Ross D. Franklin/AP Photo

Arizona Gov. Doug Ducey isn't bending to teachers' demands that he find a way to give them a 20 percent pay boost

The Republican said Thursday he's sticking to a 1 percent raise and whatever school districts can get out of $100 million in extra cash he's putting into his current budget proposal.

Ducey said since he took office in 2015, there's 9 percent more dollars available for teachers' pay. More than half of that, however, is for new teachers hired to accommodate enrollment growth.

"That's not enough, and there's more on the way," he said.

Thousands of teachers protested at the Capitol on Wednesday for the 20 percent boost. They also want regular raises, a return to pre-Great recession school funding levels and no more tax cuts until per pupil spending matches the national average.

Arizona teachers are among the lowest paid in the nation. Adjusted for local cost of living, federal figures show elementary teachers in Arizona rank 50th in earnings nationally and high school teachers rank 49th.

Arizona teachers were galvanized into action by the success of a similar movement in West Virginia earlier this month, where teachers won a 5 percent raise after going on strike. In Oklahoma, the Legislature narrowly averted a threatened teacher walk-out by passing tax hikes on Wednesday that will generate hundreds of millions of dollars for salaries.

Ducey wouldn't commit Thursday to any of the teachers' demands. Instead, he said school funding is "trending in the right direction" and that his budget proposal for the coming year commits 80 percent of new spending to K-12 schools.

"Our teachers are doing a wonderful job," he said. "They're getting great results and they deserve more pay and that's what I'm working on."

Noah Karvelis, a teacher and Arizona Educators United organizer who helped mobilize the teacher protests, called Ducey's response an insult.

"It's a slap to the face to all these educations out here who are doing everything they can to stick to this profession," Karvelis said. "Doug Ducey will continue to side with corporations and huge donors and give them everything they want."

A 20 percent pay increase would cost about $680 million a year, nearly a 7 percent increase to next year's $10.1 billion budget plan. The governor has consistently pushed for tax cuts even as schools remain underfunded.

"I don't think our ask is ridiculous," Karvelis said. "We're just asking for what makes us competitive with other states in the region."

Ducey's refusal to bend to teachers' demands was echoed by Republican Legislative leaders.

"I admire them, I encourage them, I love that they exercise the First Amendment and have rallies," Republican Senate President Steve Yarbrough said in an interview. "I don't know where I would find $680 million moment at the moment."

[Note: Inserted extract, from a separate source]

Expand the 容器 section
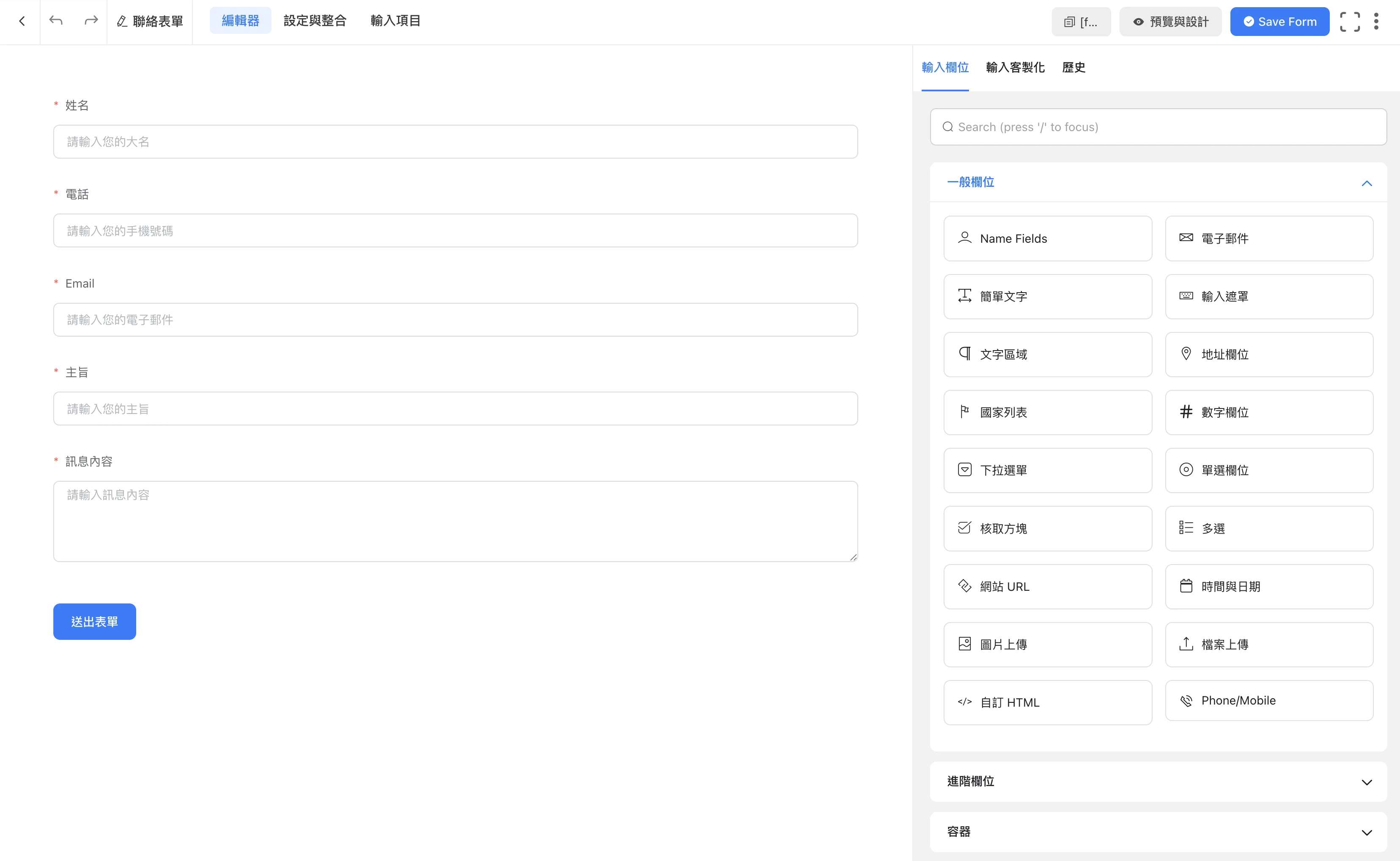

He explicitly ruled out a tax increase, as the governor repeatedly has.

And the head of the Senate's budget-writing appropriations committee said much the same, noting the 1.2 percent teacher raise and a similar amount planned for the next school year and competing interests seeking more state funding.

"There are thousands of people on (Medicaid), there are thousands of disabled people, there are thousands of corrections officers, there are thousands of state employees," GOP Sen. John Kavanagh said. "Everybody has legitimate wants and needs and as the economy comes back we'll do our best to meet all of them. But we can't pick and choose one over the other, although we have given teachers a very high priority."